As you are probably aware, a saxophone’s plating and finishing do have an effect on the sound of the instrument. Does the same hold true for mouthpieces as silver-plated ones have a greater pitch than gold-plated ones? The quick response is no. Why then would manufacturers plate mouthpieces and incur that additional expense? Let’s investigate this conundrum.

Why are Saxophone Mouthpieces Plated?

The primary reason that mouthpieces are plated is to protect the mouthpiece’s raw copper or brass, which might have serious negative health effects if played on. These include allergic responses, lead leaching, and metallic toxicity such as brass poisoning. You should consider having the mouthpiece replated when the plating starts to wear away, for example, when the bite plate comes off.

Refacing is another step that the mouthpiece must go through when the plating begins to wear away; however, not every expert who does replating also performs refacing.

Not to mention, there’s a chance that refacing might have a bad impact on the mouthpiece’s sound if the specialist doesn’t have a lot of experience.
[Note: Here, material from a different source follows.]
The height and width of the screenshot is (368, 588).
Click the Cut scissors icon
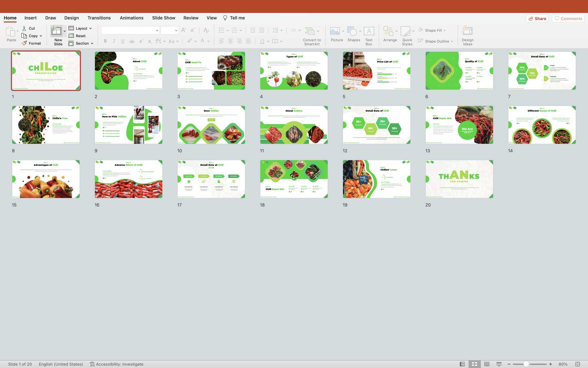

In order for the repairmen to have experience, you need make sure that the business you choose has high ratings, is well-established, and has been operational for a considerable amount of time.

How to Apply Mouthpiece Patches?

To start, carefully clean your mouthpiece with soap and water. For further disinfection, you may submerge it in hydrogen peroxide for a minute. However, keep in mind that you should use chemicals with caution to prevent damage to the metal plating. Additionally, use warm water since hot water may cause your mouthpiece to get discolored.

Peel the patch off after that, being careful not to touch the glue with your fingers. Align the patch with the mouthpiece beak after that, leaving a few millimeters at the tip. The patch should now be firmly pressed down to secure it before you begin practicing.